Records for the task:
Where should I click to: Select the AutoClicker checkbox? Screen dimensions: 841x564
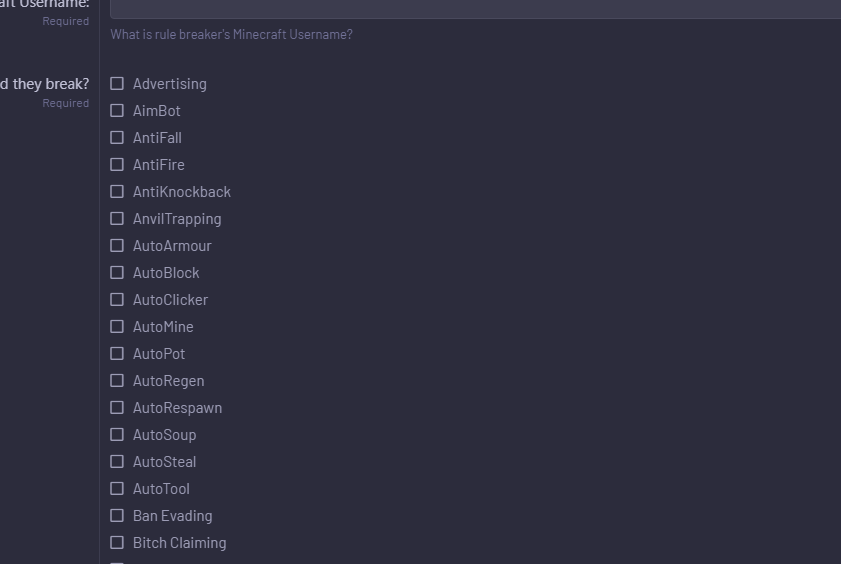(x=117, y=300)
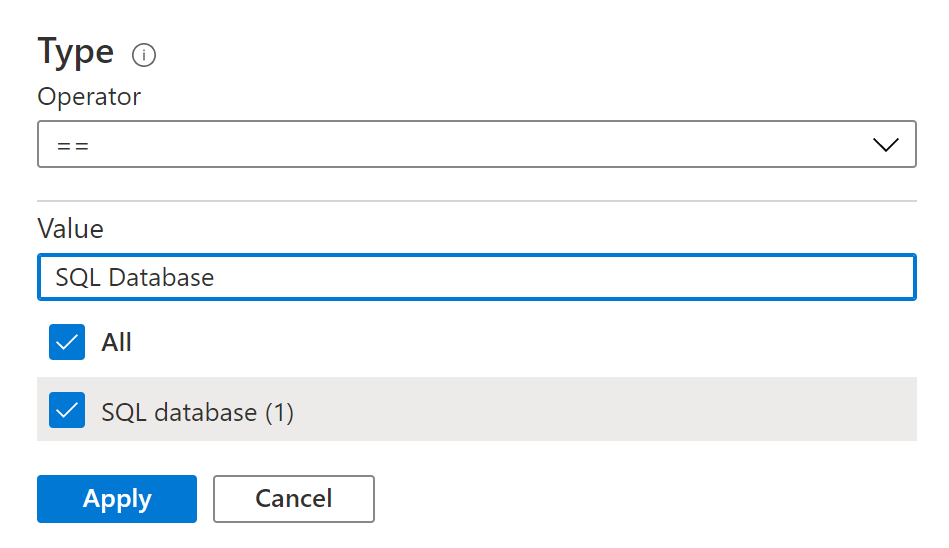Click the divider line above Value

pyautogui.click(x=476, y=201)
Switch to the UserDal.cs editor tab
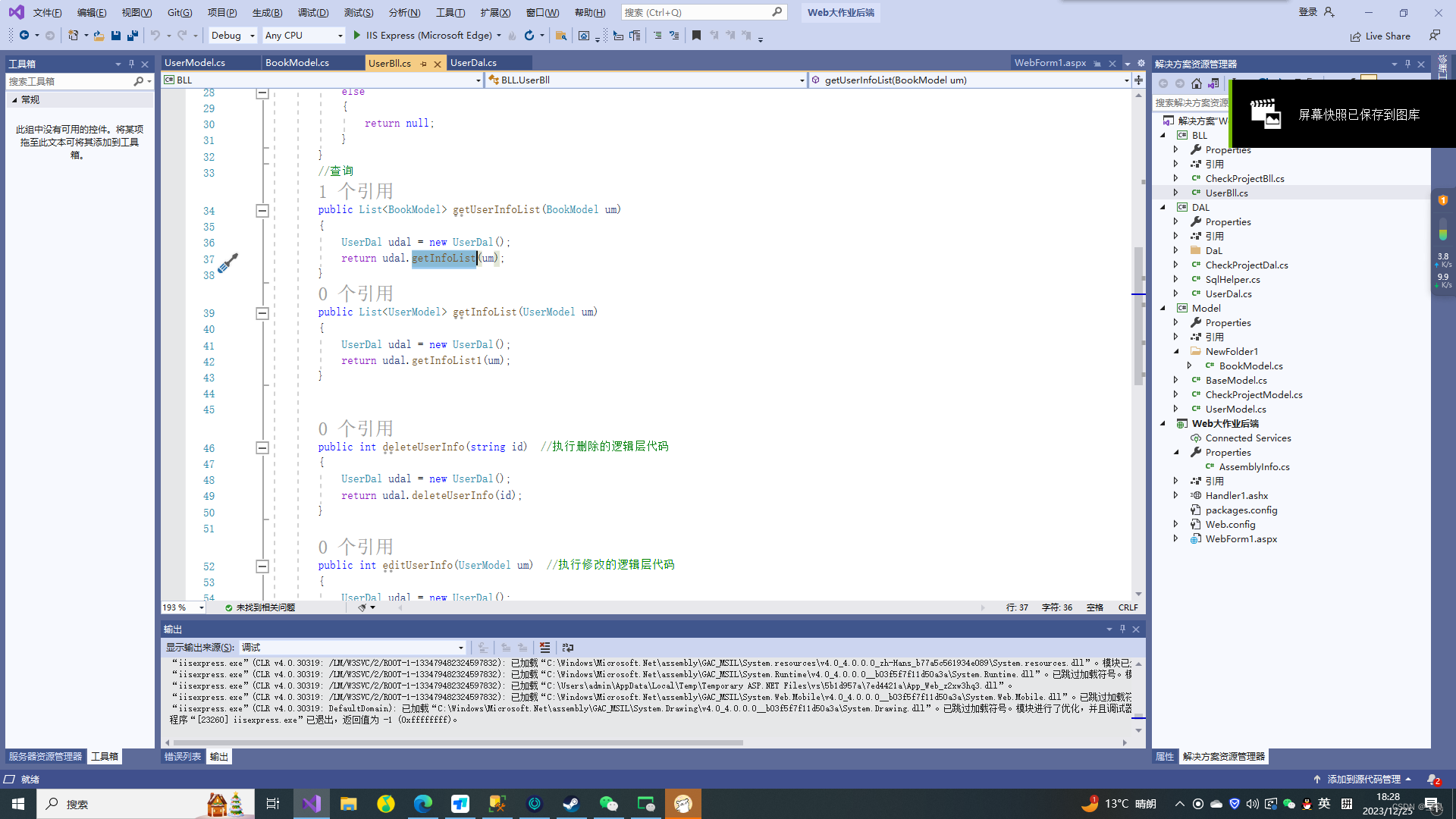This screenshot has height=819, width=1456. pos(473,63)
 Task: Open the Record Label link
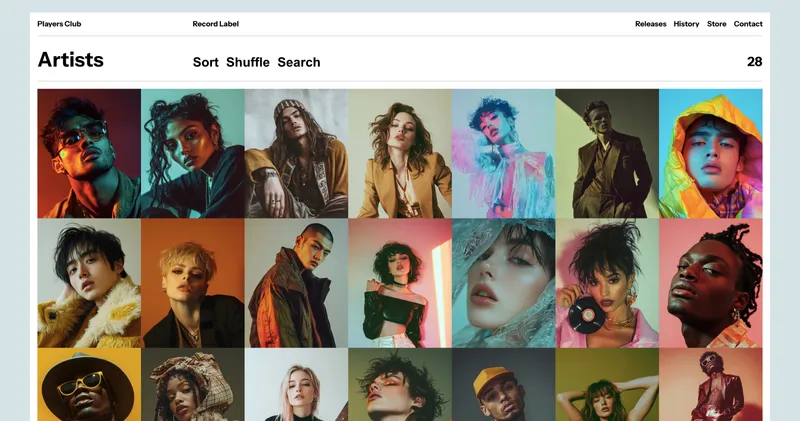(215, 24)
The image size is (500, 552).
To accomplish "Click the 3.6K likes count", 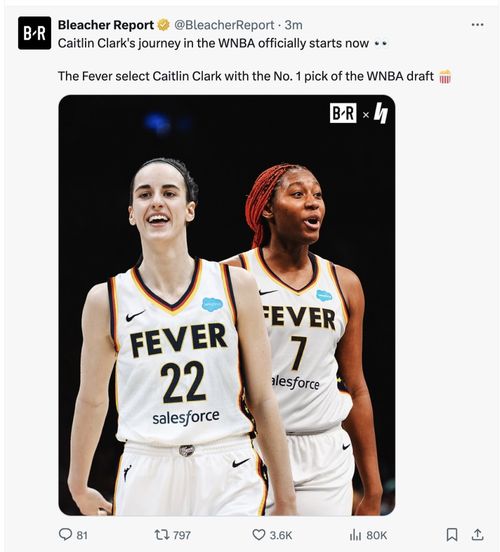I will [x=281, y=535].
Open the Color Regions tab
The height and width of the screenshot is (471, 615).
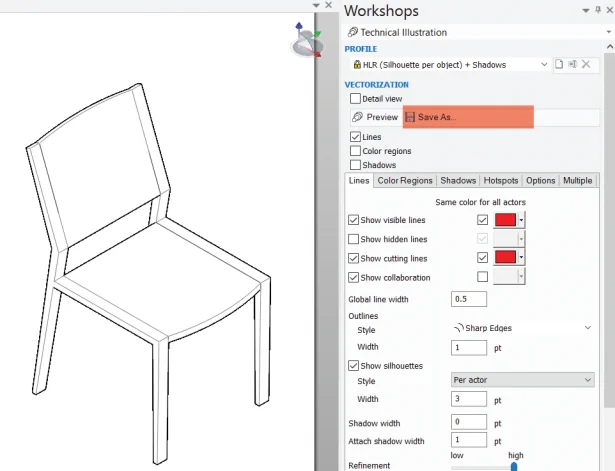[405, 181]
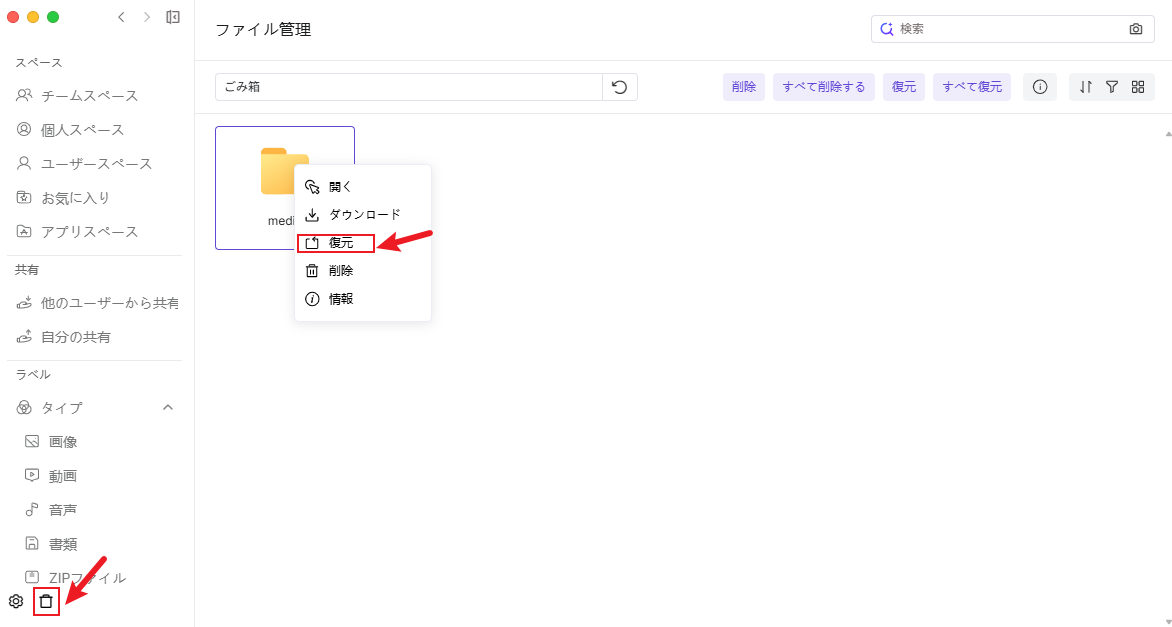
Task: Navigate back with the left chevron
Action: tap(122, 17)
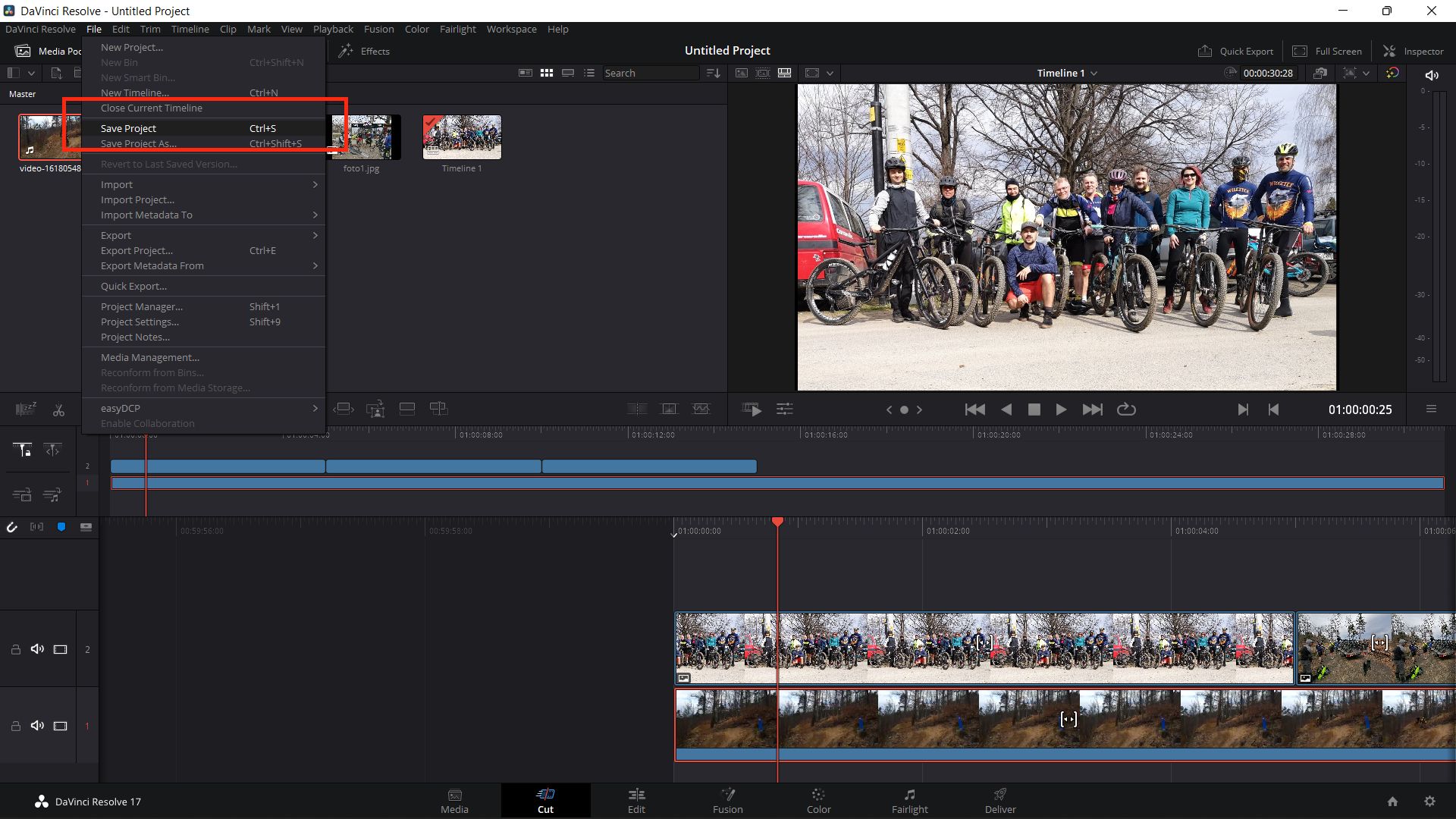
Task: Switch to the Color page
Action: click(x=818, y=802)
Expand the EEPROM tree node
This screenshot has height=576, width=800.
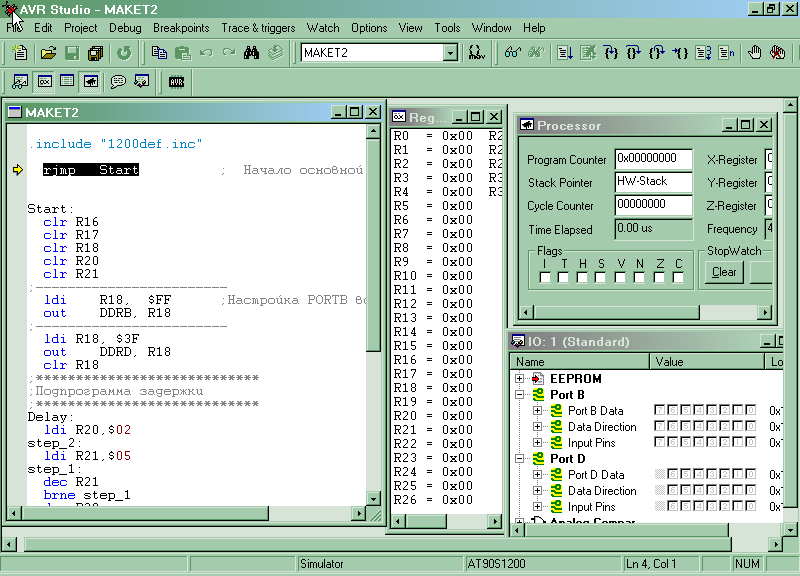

Job:
Revise the rows from the line containing "Expand the EEPROM tree node" through the end of the rows, changing "tree node" to "branch" and keeping everything else the same. Leave the pictures out of your answer.

The completed task:
Expand the EEPROM branch
This screenshot has height=576, width=800.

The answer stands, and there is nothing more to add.